Information provided =
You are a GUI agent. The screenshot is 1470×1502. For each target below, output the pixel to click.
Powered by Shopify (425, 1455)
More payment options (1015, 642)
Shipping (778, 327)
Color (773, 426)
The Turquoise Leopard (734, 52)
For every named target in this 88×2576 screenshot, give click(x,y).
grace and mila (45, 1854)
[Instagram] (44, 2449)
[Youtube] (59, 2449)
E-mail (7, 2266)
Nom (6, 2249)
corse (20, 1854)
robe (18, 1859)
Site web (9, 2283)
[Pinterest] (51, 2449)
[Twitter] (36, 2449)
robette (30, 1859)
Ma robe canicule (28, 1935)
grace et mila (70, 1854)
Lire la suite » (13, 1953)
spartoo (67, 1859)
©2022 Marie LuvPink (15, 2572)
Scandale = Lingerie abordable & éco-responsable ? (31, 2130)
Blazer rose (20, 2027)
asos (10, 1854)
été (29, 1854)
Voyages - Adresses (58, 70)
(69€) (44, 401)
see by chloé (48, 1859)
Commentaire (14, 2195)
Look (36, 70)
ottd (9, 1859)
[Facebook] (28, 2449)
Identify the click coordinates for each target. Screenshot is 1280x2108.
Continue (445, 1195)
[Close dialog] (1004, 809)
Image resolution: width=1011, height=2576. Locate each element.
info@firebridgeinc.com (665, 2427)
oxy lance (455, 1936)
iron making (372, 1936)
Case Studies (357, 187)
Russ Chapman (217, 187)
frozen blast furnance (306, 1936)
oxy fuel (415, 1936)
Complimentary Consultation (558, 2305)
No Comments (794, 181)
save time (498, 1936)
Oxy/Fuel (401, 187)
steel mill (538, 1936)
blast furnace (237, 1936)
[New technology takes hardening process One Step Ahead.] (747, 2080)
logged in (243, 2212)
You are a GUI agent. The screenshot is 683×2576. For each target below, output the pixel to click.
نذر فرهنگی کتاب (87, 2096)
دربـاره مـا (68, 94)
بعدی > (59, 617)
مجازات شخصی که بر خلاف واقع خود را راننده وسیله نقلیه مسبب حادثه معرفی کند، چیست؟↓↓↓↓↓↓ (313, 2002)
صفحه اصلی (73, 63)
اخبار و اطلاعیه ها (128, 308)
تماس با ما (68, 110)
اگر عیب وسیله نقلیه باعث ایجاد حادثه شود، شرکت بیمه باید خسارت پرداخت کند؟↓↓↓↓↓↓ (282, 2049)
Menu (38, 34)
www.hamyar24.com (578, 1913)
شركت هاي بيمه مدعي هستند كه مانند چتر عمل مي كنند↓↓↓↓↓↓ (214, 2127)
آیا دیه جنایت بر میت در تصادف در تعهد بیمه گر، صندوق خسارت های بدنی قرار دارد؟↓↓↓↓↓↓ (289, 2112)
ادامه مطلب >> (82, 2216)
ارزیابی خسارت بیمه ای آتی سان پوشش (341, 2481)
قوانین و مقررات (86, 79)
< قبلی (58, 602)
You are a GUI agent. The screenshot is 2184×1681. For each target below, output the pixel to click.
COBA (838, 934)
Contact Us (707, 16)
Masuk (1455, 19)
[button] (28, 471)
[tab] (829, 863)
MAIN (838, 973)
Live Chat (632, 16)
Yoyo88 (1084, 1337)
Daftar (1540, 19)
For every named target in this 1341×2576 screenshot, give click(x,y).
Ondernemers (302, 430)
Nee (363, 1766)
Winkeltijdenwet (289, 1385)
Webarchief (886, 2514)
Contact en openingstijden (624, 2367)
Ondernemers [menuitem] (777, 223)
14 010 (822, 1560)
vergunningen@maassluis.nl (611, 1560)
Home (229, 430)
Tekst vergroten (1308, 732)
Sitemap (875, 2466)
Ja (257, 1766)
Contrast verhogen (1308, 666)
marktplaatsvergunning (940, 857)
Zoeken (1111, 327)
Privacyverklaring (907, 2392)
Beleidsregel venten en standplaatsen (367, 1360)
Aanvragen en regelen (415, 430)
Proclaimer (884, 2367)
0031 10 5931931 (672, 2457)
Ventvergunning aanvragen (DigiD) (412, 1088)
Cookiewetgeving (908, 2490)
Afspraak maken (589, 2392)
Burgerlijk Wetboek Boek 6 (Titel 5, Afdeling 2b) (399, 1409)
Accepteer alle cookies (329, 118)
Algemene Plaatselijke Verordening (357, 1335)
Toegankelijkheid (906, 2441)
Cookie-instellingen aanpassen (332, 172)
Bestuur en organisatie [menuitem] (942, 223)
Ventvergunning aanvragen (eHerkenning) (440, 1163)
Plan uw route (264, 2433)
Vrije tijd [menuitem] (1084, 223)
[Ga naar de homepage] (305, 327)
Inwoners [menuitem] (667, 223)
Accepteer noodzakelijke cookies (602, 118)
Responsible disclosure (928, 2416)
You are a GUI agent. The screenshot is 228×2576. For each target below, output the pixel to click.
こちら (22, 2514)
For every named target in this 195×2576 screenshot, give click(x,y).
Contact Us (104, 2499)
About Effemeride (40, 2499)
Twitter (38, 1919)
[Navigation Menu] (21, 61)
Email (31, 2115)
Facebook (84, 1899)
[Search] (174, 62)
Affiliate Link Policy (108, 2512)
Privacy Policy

Work instruction =
Copy out the entries above again, keeping them exact.

Written response =
You are a GUI agent. The screenshot is 1470×1502. For each target below, output the pixel to click.
Powered by Shopify (425, 1455)
More payment options (1015, 642)
Shipping (778, 327)
Color (773, 426)
The Turquoise Leopard (734, 52)
For every named target in this 88×2576 screenshot, give click(x,y).
grace and mila (45, 1854)
[Instagram] (44, 2449)
[Youtube] (59, 2449)
E-mail (7, 2266)
Nom (6, 2249)
corse (20, 1854)
robe (18, 1859)
Site web (9, 2283)
[Pinterest] (51, 2449)
[Twitter] (36, 2449)
robette (30, 1859)
Ma robe canicule (28, 1935)
grace et mila (70, 1854)
Lire la suite » (13, 1953)
spartoo (67, 1859)
©2022 Marie LuvPink (15, 2572)
Scandale = Lingerie abordable & éco-responsable ? (31, 2130)
Blazer rose (20, 2027)
asos (10, 1854)
été (29, 1854)
Voyages - Adresses (58, 70)
(69€) (44, 401)
see by chloé (48, 1859)
Commentaire (14, 2195)
Look (36, 70)
ottd (9, 1859)
[Facebook] (28, 2449)
Identify the click coordinates for each target. Screenshot is 1280x2108.
Continue (445, 1195)
[Close dialog] (1004, 809)
Image resolution: width=1011, height=2576. Locate each element.
info@firebridgeinc.com (665, 2427)
oxy lance (455, 1936)
iron making (372, 1936)
Case Studies (357, 187)
Russ Chapman (217, 187)
frozen blast furnance (306, 1936)
oxy fuel (415, 1936)
Complimentary Consultation (558, 2305)
No Comments (794, 181)
save time (498, 1936)
Oxy/Fuel (401, 187)
steel mill (538, 1936)
blast furnace (237, 1936)
[New technology takes hardening process One Step Ahead.] (747, 2080)
logged in (243, 2212)
You are a GUI agent. The screenshot is 683×2576. For each target below, output the pixel to click.
نذر فرهنگی کتاب (87, 2096)
دربـاره مـا (68, 94)
بعدی > (59, 617)
مجازات شخصی که بر خلاف واقع خود را راننده وسیله نقلیه مسبب حادثه معرفی کند، چیست؟↓↓↓↓↓↓ (313, 2002)
صفحه اصلی (73, 63)
اخبار و اطلاعیه ها (128, 308)
تماس با ما (68, 110)
اگر عیب وسیله نقلیه باعث ایجاد حادثه شود، شرکت بیمه باید خسارت پرداخت کند؟↓↓↓↓↓↓ (282, 2049)
Menu (38, 34)
www.hamyar24.com (578, 1913)
شركت هاي بيمه مدعي هستند كه مانند چتر عمل مي كنند↓↓↓↓↓↓ (214, 2127)
آیا دیه جنایت بر میت در تصادف در تعهد بیمه گر، صندوق خسارت های بدنی قرار دارد؟↓↓↓↓↓↓ (289, 2112)
ادامه مطلب >> (82, 2216)
ارزیابی خسارت بیمه ای آتی سان پوشش (341, 2481)
قوانین و مقررات (86, 79)
< قبلی (58, 602)
You are a GUI agent. The screenshot is 2184×1681. For each target below, output the pixel to click.
COBA (838, 934)
Contact Us (707, 16)
Masuk (1455, 19)
[button] (28, 471)
[tab] (829, 863)
MAIN (838, 973)
Live Chat (632, 16)
Yoyo88 (1084, 1337)
Daftar (1540, 19)
For every named target in this 1341×2576 screenshot, give click(x,y).
Ondernemers (302, 430)
Nee (363, 1766)
Winkeltijdenwet (289, 1385)
Webarchief (886, 2514)
Contact en openingstijden (624, 2367)
Ondernemers [menuitem] (777, 223)
14 010 (822, 1560)
vergunningen@maassluis.nl (611, 1560)
Home (229, 430)
Tekst vergroten (1308, 732)
Sitemap (875, 2466)
Ja (257, 1766)
Contrast verhogen (1308, 666)
marktplaatsvergunning (940, 857)
Zoeken (1111, 327)
Privacyverklaring (907, 2392)
Beleidsregel venten en standplaatsen (367, 1360)
Aanvragen en regelen (415, 430)
Proclaimer (884, 2367)
0031 10 5931931 (672, 2457)
Ventvergunning aanvragen (DigiD) (412, 1088)
Cookiewetgeving (908, 2490)
Afspraak maken (589, 2392)
Burgerlijk Wetboek Boek 6 (Titel 5, Afdeling 2b) (399, 1409)
Accepteer alle cookies (329, 118)
Algemene Plaatselijke Verordening (357, 1335)
Toegankelijkheid (906, 2441)
Cookie-instellingen aanpassen (332, 172)
Bestuur en organisatie [menuitem] (942, 223)
Ventvergunning aanvragen (eHerkenning) (440, 1163)
Plan uw route (264, 2433)
Vrije tijd [menuitem] (1084, 223)
[Ga naar de homepage] (305, 327)
Inwoners [menuitem] (667, 223)
Accepteer noodzakelijke cookies (602, 118)
Responsible disclosure (928, 2416)
You are a GUI agent. The screenshot is 228×2576. For each target below, output the pixel to click.
こちら (22, 2514)
For every named target in this 195×2576 screenshot, give click(x,y).
Contact Us (104, 2499)
About Effemeride (40, 2499)
Twitter (38, 1919)
[Navigation Menu] (21, 61)
Email (31, 2115)
Facebook (84, 1899)
[Search] (174, 62)
Affiliate Link Policy (108, 2512)
Privacy Policy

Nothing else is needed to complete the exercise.